In their report PAC commission chair Donna Campbell and members Richard Thorp and David Johnson said the golf course was deleted due to the potential risk it poses to water quality in the longer term and the residential precincts, featuring 300 dwellings, were not considered integral to the tourist development.
They said it could lead to, in time, the creation of an urban settlement contrary to the recommendation of the South Coast Sensitive Urban Lands review.
Approval wasn’t given for the removal of 34.5 hectares of habitat corridor as defined under the Jervis Bay Corridor REP, with the commission saying with the deletion of the golf course and relocation of the hotel precinct there is no need to remove the vegetation in the corridor.
It also limited the scale of the village centre and linking it to the tourist development.

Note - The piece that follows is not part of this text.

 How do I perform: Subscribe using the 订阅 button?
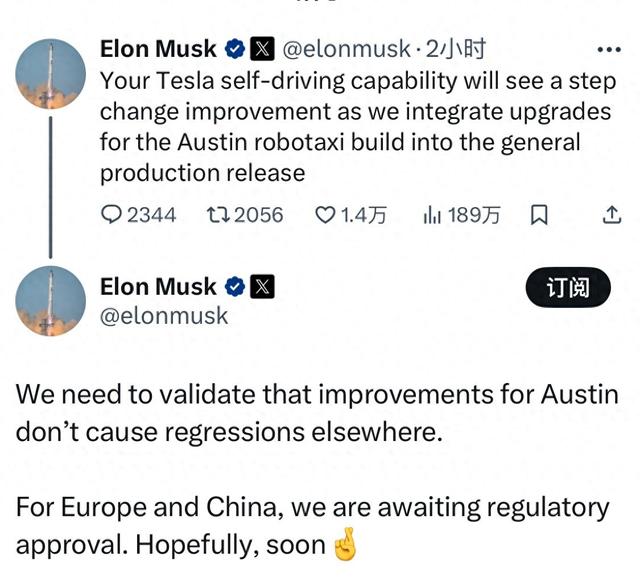click(x=568, y=287)
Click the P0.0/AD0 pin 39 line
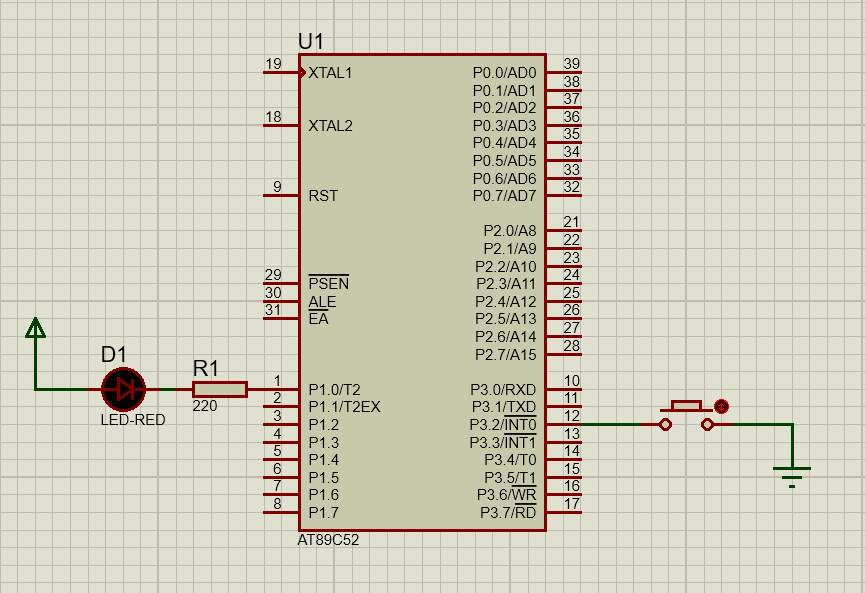The width and height of the screenshot is (865, 593). click(x=564, y=73)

While the golf course and residential dwellings were not supported by the commission, it did consider the development of the Shaolin Temple and associated health and educational facilities will bring cultural and economic benefits to the area.

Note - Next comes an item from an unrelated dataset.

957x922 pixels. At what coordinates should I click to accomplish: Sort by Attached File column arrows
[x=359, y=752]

PAC also recommended that Shoalhaven City Council remain at arm’s length from future development applications associated with the project, saying future applications should be independently assessed to ensure transparency and allay concerns in the community regarding potential conflict of interest regarding council’s interest in the project.
The commission noted that future DAs will be determined by the Southern Joint Regional Planning Panel.
Shoalhaven Mayor Joanna Gash has launched a scathing attack on PAC’s decision, saying council actually had to explain the proposal to the committee.
“I’m extremely frustrated and disappointed,” she said.
“I’m disappointed at the attitude of the Planning Assessment Commission panel, who throughout the whole approval process, there was not one stage in which they fully grasped what the whole project was about.
“The three people on the committee really didn’t understand what a Shaolin Temple was. We actually had to explain it to them.”
She said she didn’t know how the concept plan approval with major modifications, would affect the proposal.
“Taking the golf course and the residential housing out of the project, I don’t know what that will do with the proposal,” she said.
“It may be a game stopper, I don’t know.”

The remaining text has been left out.